Another element the company seems to be able to count on is employees who stick around. Fortson says if someone hires on and stays a year, they are apt to still be there many years later. One long-timer has been employed by the family company since before the new company was formed. Numerous others have worked there for six to eight years.

“The majority of our guys have been with us for a while,” Fortson says. “We’re trying to get a younger generation in here, too, but that’s tough. The new generation is hard to figure out.”

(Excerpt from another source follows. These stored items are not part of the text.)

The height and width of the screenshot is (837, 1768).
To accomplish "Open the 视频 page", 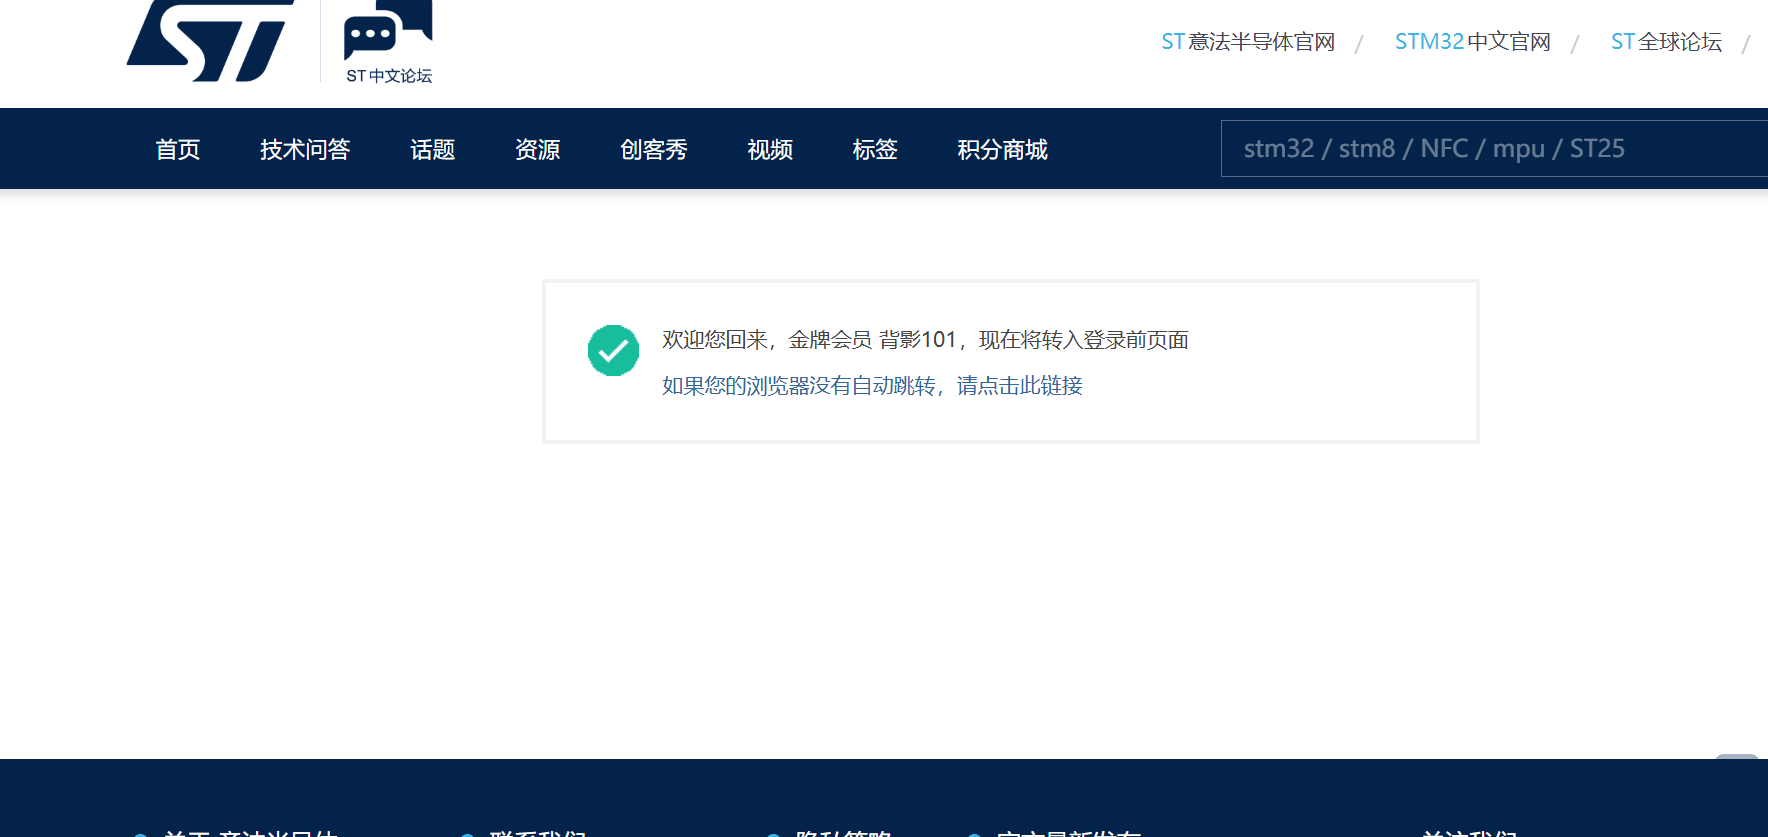I will tap(770, 149).
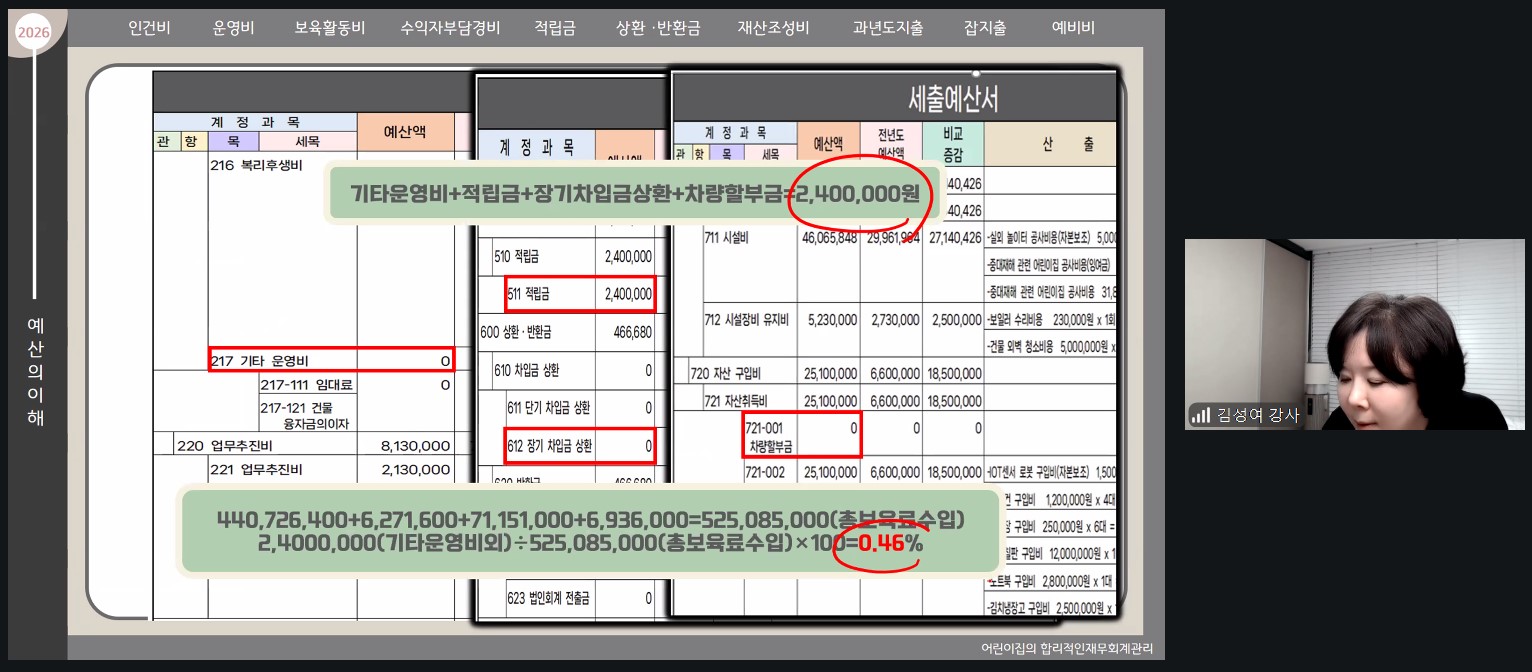Click the 721-001 차량할부금 highlighted cell
This screenshot has width=1532, height=672.
[801, 436]
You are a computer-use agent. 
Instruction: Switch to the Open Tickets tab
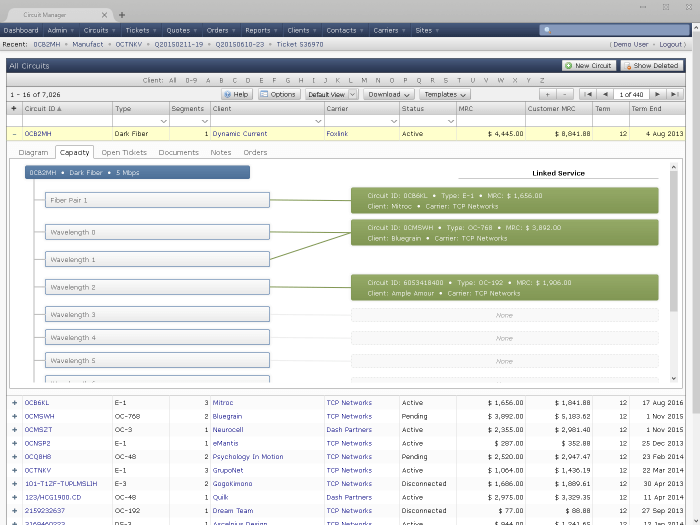(124, 152)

A couple of long-term employees warrant special mention. Jed Erickson — the vice president sometimes refers to him as “Uncle Jed” — began working with Tim Fortson when they were still in Minnesota. Today, Erickson is director of operations. Another key employee, Jesus Nunez, is the lead direction drill foreman. He worked with the senior Fortson for nearly 30 years before leaving for a family job and then returning five years ago.

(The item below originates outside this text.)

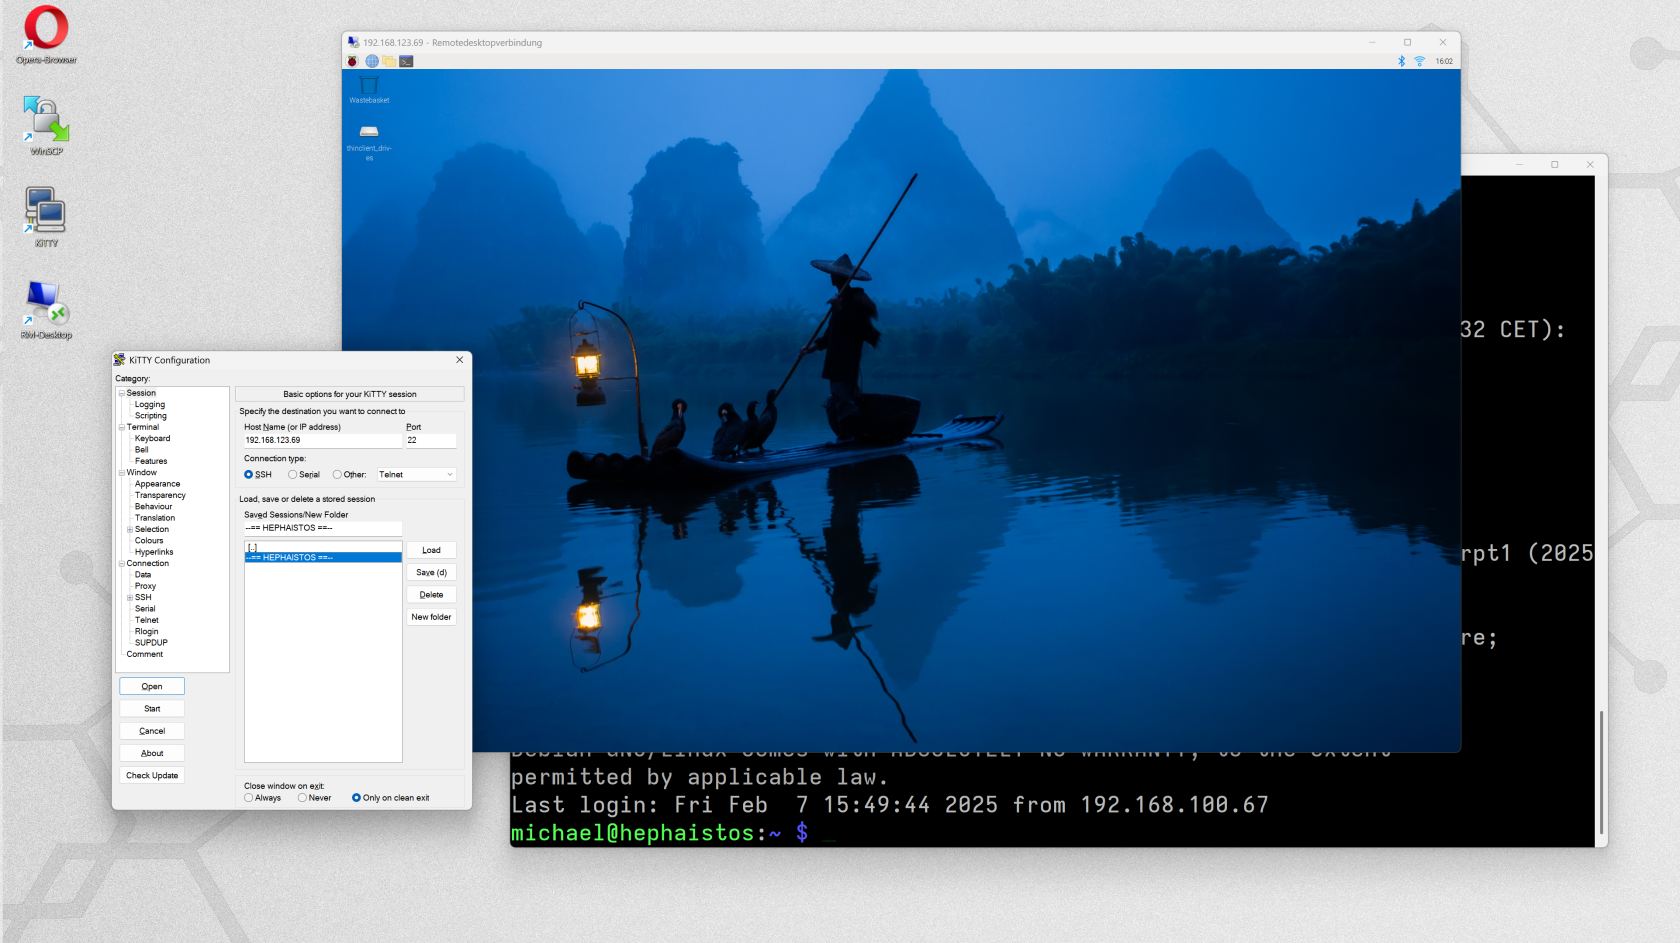Click the Load session button
This screenshot has width=1680, height=943.
(431, 550)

All this employee loyalty gives the company the luxury of running five or six experienced crews. Crew members are cross-trained to some extent. About everyone can run a mini-excavator, for example, but there are HDD and plow specialists.

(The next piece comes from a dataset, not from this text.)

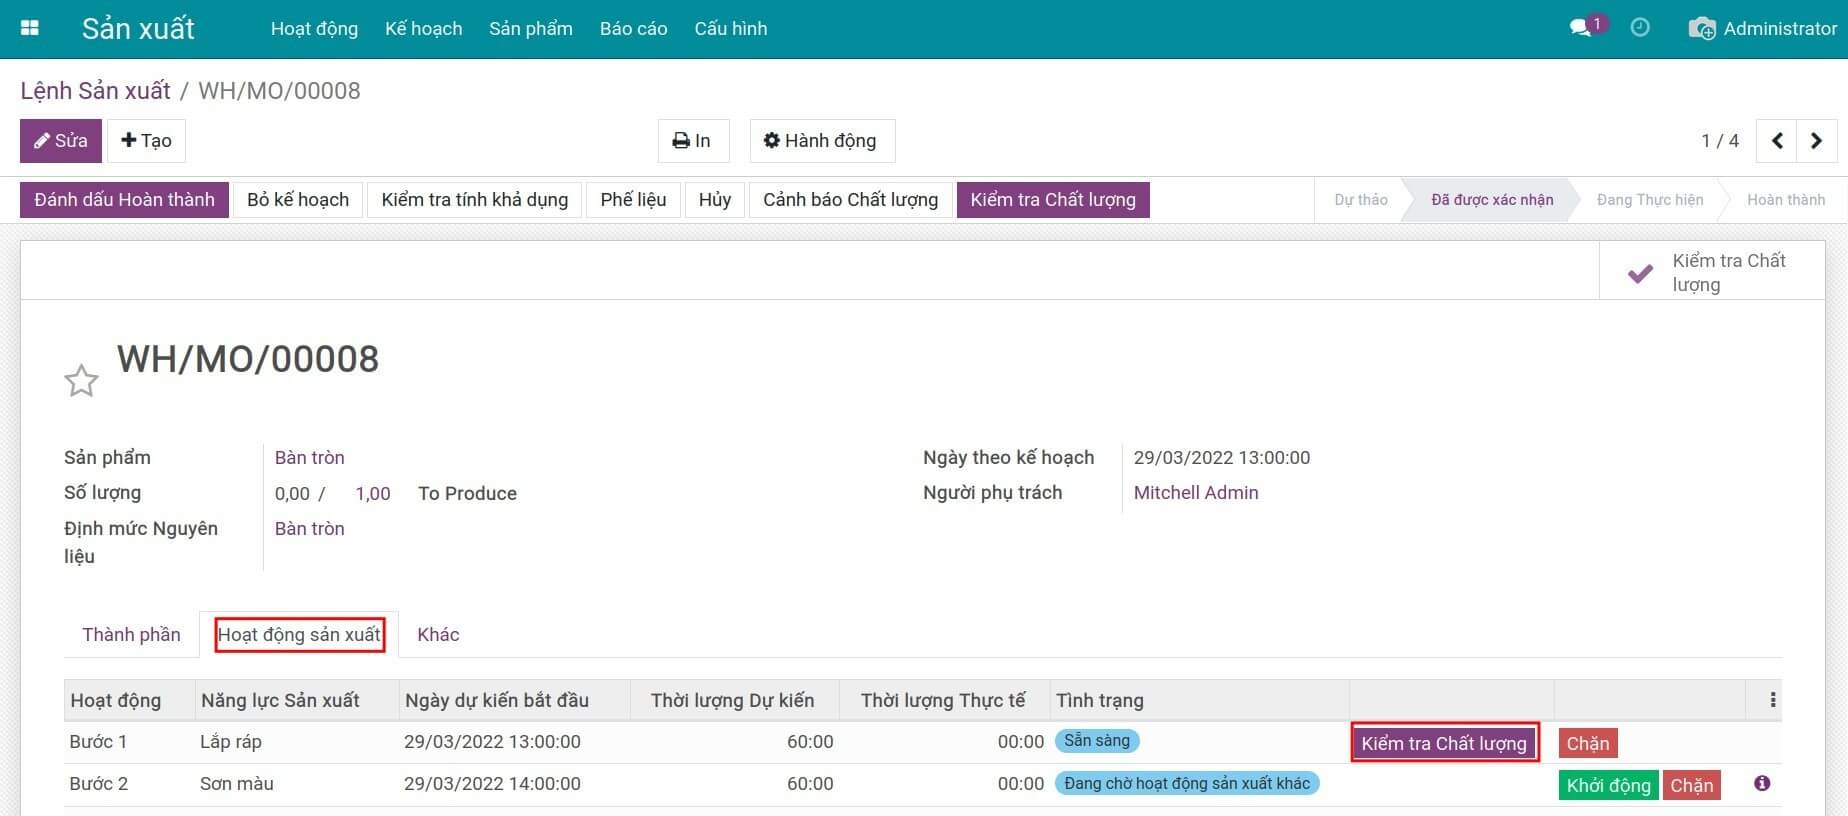Click red Chặn button on Bước 1 row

What’s the vice president’s favorite machine to operate? “I always liked the drill,” Fortson says. “You can’t see the work because it’s all underground, so it’s like a learning experience every time you get on it. We have a lot of different soils in Virginia, and you don’t know everything about what’s down there.”

AN EYE ON GROWTH

Fortson doesn’t know what the next decade is going to bring for Complete Underground. The immediate future looks good though. The company is finishing up an 80-mile installation of broadband fiber that Fortson hopes leads seamlessly to a second contract for an additional 500 miles of buried fiber optic. He also is attempting to broaden the company’s involvement in the running of water, sewer and natural gas lines.

“And I’m trying to get more governmental contracts,” Fortson says. “That’s where I have been headed for the last six months.”

Residential work seems to be slowing down from the pace of work the company enjoyed over the last couple of years. “Property owners aren’t spending the money they have been,” Fortson adds.

He believes the company is recognized by small and large customers alike as a good one to do business with, for two reasons. First is that its crews do high-quality work and do it quickly.

“Anywhere we go, when we roll in and start to work, customers can’t believe how productive we are,” Fortson says. “I push that with our guys, take pride in the work we are doing, clean up as we are doing it. Generally, customers are amazed at how much we can get done.”

The other selling point for Complete Underground, Fortson believes, is that it is a family company, rather than a conglomerate.

“We take a lot of pride in our name because everything we do comes back on us,” he says. “I want us to grow, but I don’t want us to be a national company or something. I want to offer the same quality services that bigger outfits offer and remain a family company, a more personal company, where people can ring up and I will pick up and answer. One of my goals is to at heart remain a small family company.”